In 1917, the prison camp was used again to temporarily house sailors from the , the first German prisoners-of-war taken by the United States in World War I. Five years later, in 1922, Asan Point was converted into a United States Marine Corps camp. However, the camp, and much of the rest of Guam, was demilitarized in 1931 as a result of U.S. isolationism between the World Wars. During the Japanese occupation from 1941, Japanese forces constructed defensive strongpoints at Asan and Adelup Points, as well as the Libugon highlands overlooking Asan Bay. In 1944, the U.S. military chose the Asan Invasion Beach as the northern attack beginning the Battle of Guam. Three battleships, three cruisers, and three destroyers, as well as carrier-based aircraft, bombarded the area, destroying all pre-war structures in Asan. The bombardment was followed by 180 landing craft bringing Marines to the shore in the face of fierce Japanese resistance.
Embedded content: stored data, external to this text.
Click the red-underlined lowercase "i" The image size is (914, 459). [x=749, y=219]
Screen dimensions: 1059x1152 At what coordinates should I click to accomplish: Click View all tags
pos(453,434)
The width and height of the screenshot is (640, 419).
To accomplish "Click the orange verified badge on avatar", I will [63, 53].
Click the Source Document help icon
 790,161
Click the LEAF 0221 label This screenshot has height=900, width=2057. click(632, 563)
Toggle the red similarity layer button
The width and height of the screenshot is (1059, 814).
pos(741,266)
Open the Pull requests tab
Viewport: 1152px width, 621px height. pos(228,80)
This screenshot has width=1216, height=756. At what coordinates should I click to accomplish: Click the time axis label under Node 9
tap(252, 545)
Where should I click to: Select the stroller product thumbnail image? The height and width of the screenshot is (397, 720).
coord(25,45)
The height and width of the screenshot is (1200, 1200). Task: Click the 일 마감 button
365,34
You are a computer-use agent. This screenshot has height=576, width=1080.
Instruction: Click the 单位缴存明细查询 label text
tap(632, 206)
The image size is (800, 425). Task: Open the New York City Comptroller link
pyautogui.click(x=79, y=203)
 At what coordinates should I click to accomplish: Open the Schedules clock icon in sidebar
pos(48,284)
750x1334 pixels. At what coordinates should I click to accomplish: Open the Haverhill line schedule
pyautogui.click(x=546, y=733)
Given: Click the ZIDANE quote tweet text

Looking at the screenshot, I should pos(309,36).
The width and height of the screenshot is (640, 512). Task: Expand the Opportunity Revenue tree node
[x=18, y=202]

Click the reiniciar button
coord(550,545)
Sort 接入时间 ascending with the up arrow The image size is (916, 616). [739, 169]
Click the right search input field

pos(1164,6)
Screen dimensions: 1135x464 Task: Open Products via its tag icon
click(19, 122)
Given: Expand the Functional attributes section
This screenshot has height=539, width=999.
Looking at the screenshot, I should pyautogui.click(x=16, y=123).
After the end of the Pacific War, the U.S. Navy Seabees maintained a headquarters at Camp Asan at the point until 1947. The residents of Asan who returned to rebuild their homes were moved further away from the coast, creeping up to the bottom of the highlands, renamed Nimitz Hill. From 1948 to 1967, the area around Asan Point became "Civil Service Camp," a small military facility with housing and amenities such as an outdoor theater, tennis courts, and a fire station. In 1968, the number of injured servicemembers arriving from the Vietnam War began to strain the resources of Naval Hospital Guam, and Civil Service Camp was converted into Advanced Base Naval Hospital, also known as the Asan Annex. This Asan Annex was used until 1973, only to be converted into an emergency refugee camp for Vietnamese fleeing after the Fall of Saigon in 1975. Dubbed Operation New Life, the 110,000 refugees overwhelmed the initial camp at Asan, requiring the construction of a larger camp at Orote Field on Naval Base Guam.

In 1976, Typhoon Pamela destroyed all the buildings at Asan Point and their wreckage was removed by the U.S. Navy. The National Park Service acquired the land from the military in 1978, establishing War in the Pacific National Historical Park. In the 1980s, the community of Asan was redeveloped by the Guam Housing and Urban Renewal Authority. While the post-war Asan was a village of winding streets with Spanish-style houses, the redevelopment straightened streets, added sidewalks, and rebuilt most homes in concrete.

==Education==
The Guam Department of Education operates non-military public schools.

In regards to the Department of Defense Education Activity (DoDEA), Asan is in the school transportation zone for McCool Elementary and McCool Middle School, while Guam High School is the island's sole DoDEA high school.